When starting middle school, my classmates and I were given a choice of which language class we wanted to take: French, Spanish, or Italian. Given my love of pizza and aspiration to one day go to Italy, I chose Italian, a fun language I would WANT to learn and WANT to use.
But I didn’t. Couldn’t. However you want to describe it, I was so awful at Italian that I almost flunked out of high school. In fact, it was only through a loophole in the school’s credits system that I was able to make up my high school language requirement with art. For whatever reason, my brain just couldn’t pick it up, try as I might. And the few words, phrases, and history I absorbed in those nightmarishly difficult years have since faded, gatto and buon giorno being all that remains. And pizza, I guess.

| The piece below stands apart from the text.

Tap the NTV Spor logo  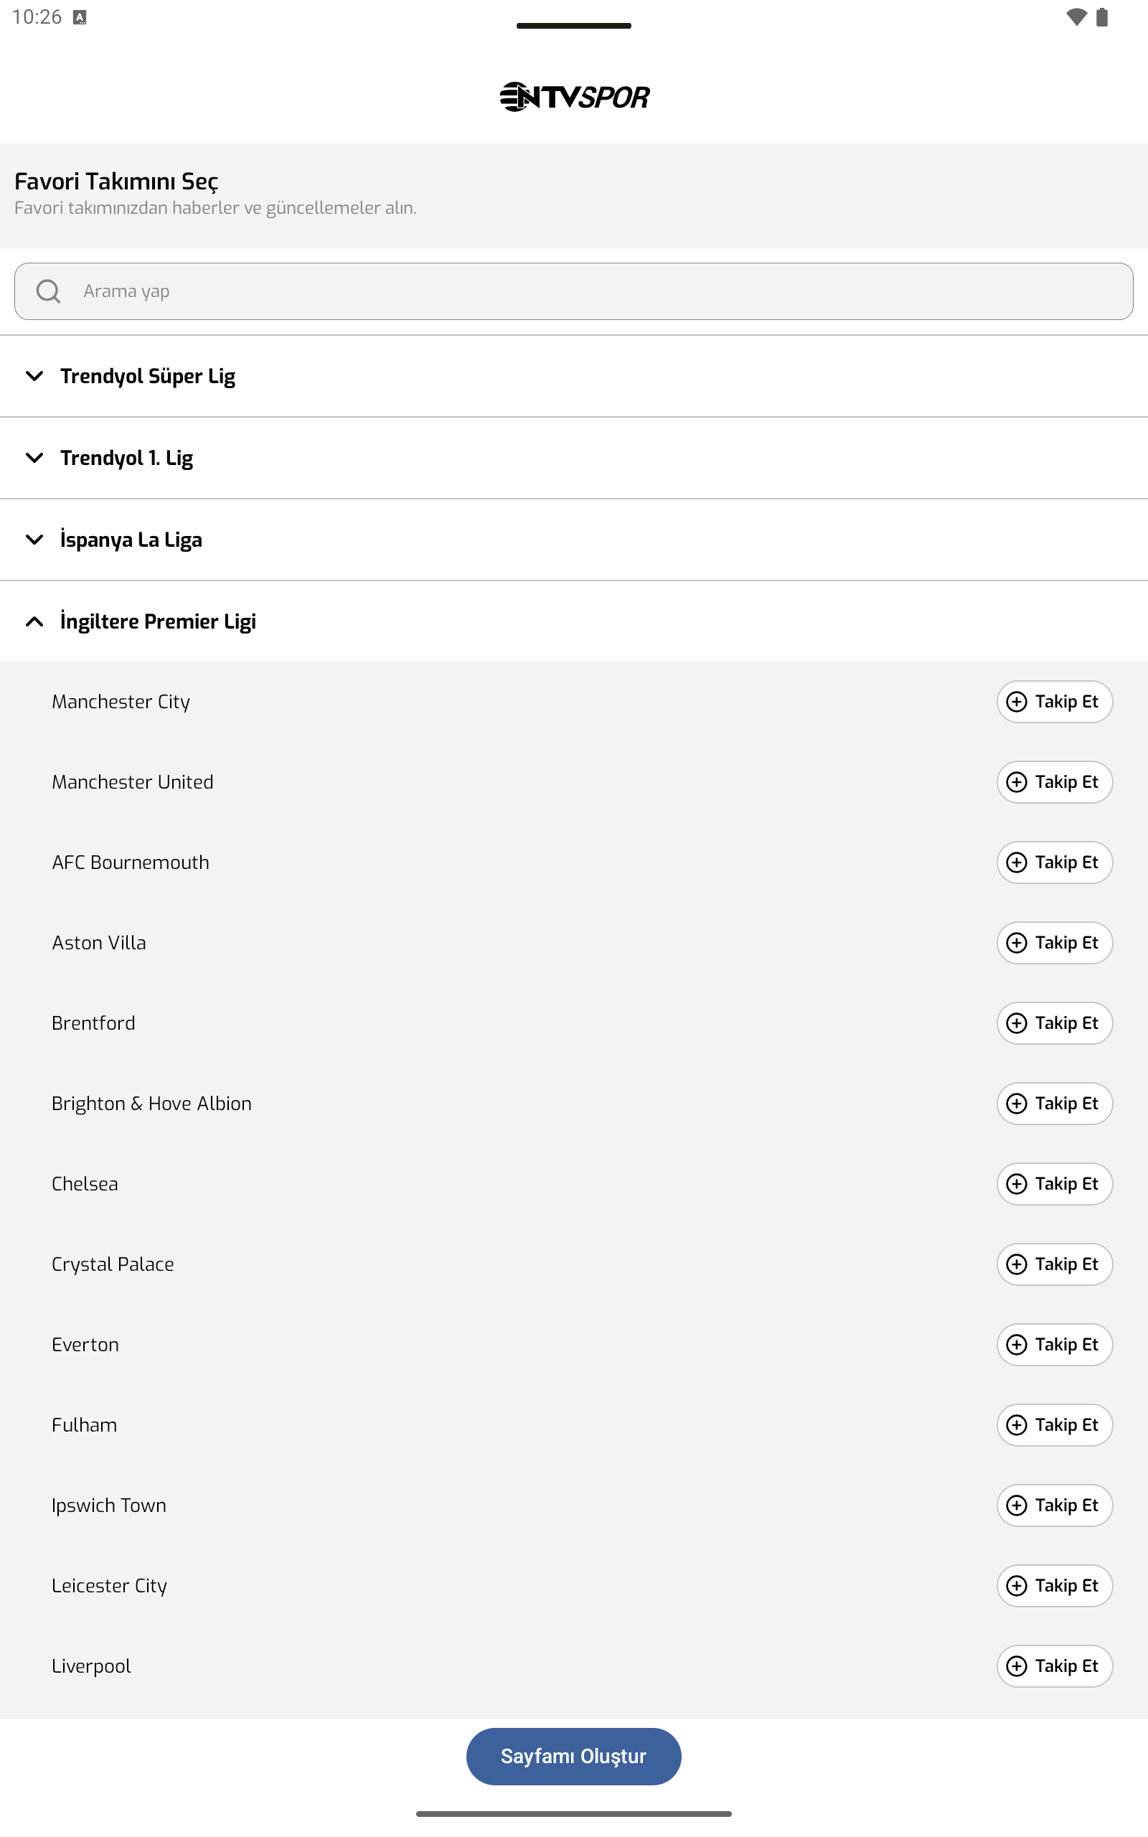pyautogui.click(x=574, y=96)
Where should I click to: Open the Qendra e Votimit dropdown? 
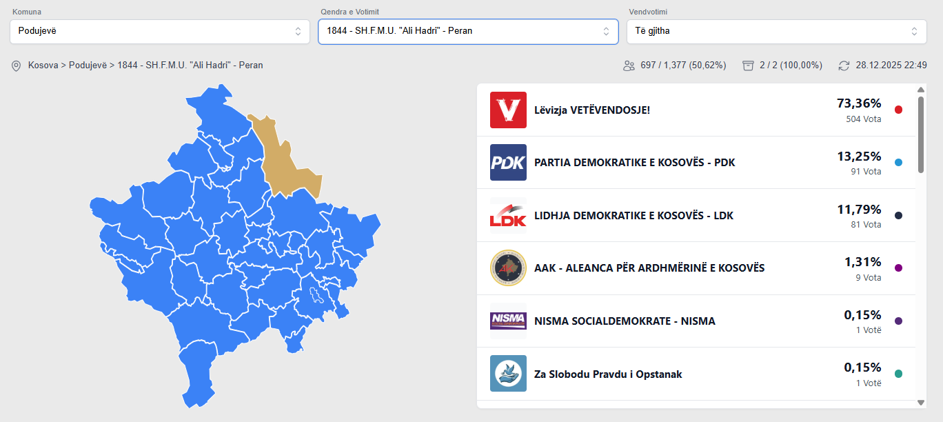[x=468, y=31]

I am just returning from my trip to Italy, a childhood dream come true, albeit lacking the language I had hoped would be my key to entering.
It’s not like you NEED to speak Italian to survive in Italy (though it obviously helps). But I saw it as a rite of passage. A training towards a final destination. When I eventually arrived at that destination, it was in a grand old fashion, celebrating my mother’s birthday with the rest of my family. It was a trip that came and went too fast to respond to, but the memory will linger, much more so than my failed years of Italian courses.
I bring all this up because I think there’s an out symmetry to time. Perhaps it’s my overfamiliarity with story structure, unable to avoid seeing its bones in every aspect of my life. Years before starting Unlife, I was on the cusp of a different family trip, this one to Hawaii (no, I never took Hawaiian). I actually ended up having to bail as it coincided with when I was starting a new job, one that I believe would shape me and my career and life forever. It did, though not in the way I expected. I put my work before my family, something that set the tone for the next eight years. Weirdly, it has lead me on a greater path of discovery to what that “F” word means to me. Were it not for that job, I would never have met my wife, never have met Zack, and Unlife would not exist.
And now, here I am, returning from this trip to Italy. When it was still just around the corner, I was courted for a new job. A new opportunity and adventure going forward. But this time, I made time for my family. Work is important. Hell, I’m writing this on the plane right now. But this trip to Italy feels more like a benchmark for that reason and many others. Each one of us on the trip had something to celebrate this year; 2016 may have sucked in numerous ways, but our perseverance and conquering was all the greater for that. We strived. We stumbled. Sometimes we failed. But we kept going. And in the end…
Here we are. And there we went. We got there.
And I can’t help but feel that feels like a new beginning.